Così Giovanni Ludovico Vignola descrive i divertimenti delle Compagnie delle Milizie canellesi: “Esse Compagnie fanno un giuoco detto del tavolasso, a chi spara meglio col archibugio; e fanno parimenti altro giuoco detto della Carra, in cui spingono uno gran carro gravato d’un botallo di vino, e chi spinge il carro e il rivale oltre una certa linea, ha guadagnato il vino”.

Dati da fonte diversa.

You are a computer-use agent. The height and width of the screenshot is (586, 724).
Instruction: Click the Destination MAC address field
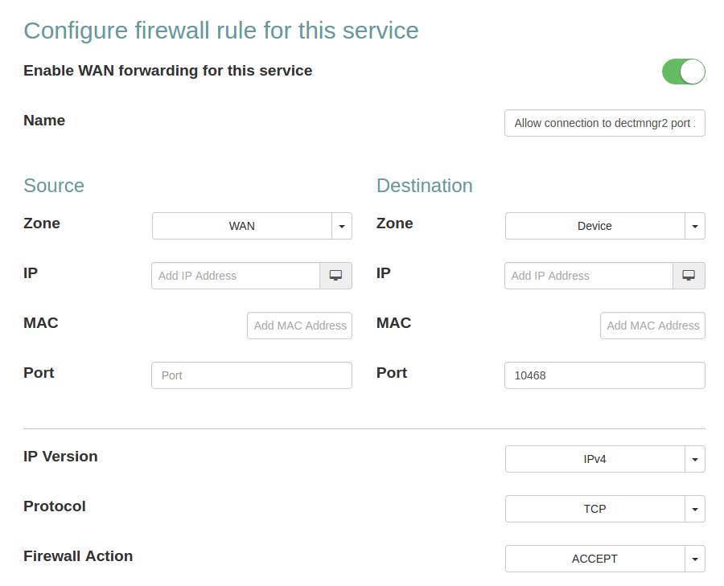[x=652, y=326]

Al termine dell’Assedio la suddivisione del bottino abbandonato dai Monferrini in fuga precipitosa scatenò numerose liti tra i Canellesi e gli abitanti dei paesi vicini accorsi in aiuto. Il Taffini ordinò quindi che le spoglie più preziose fossero assegnate al gruppo di persone in grado di spingere un gran carro su cui erano ammassate, vincendo la resistenza di un’altra squadra di contendenti. Il giuoco si ripete ancora oggi, con le stesse regole. Al vincitore, oltre a un trofeo prezioso, viene assegnata la Carra, cioè la botte ripiena del miglior vino canellese. Il giuoco della Carra si svolge la domenica pomeriggio presso la Porta del Borgo.

È stata cura del Gruppo Storico riportare alla luce anche i giuochi che si facevano all’epoca, oltre a quelli prettamente militari del Tavolasso e della Carra: il Giuoco dell’Uovo, che consiste a tirare una boccia di legno verso un uovo posto su un ceppo a una certa distanza; il Giuoco della Noce, che, lasciata cadere da una ripida canaletta, deve essere schiacciata con un colpo di martello; la Pesca della Bottiglia, che consiste nell’infilare un anello appeso a una lenza nel collo di una bottiglia. I premi, naturalmente, consistono in bottiglie del buon vino canellese.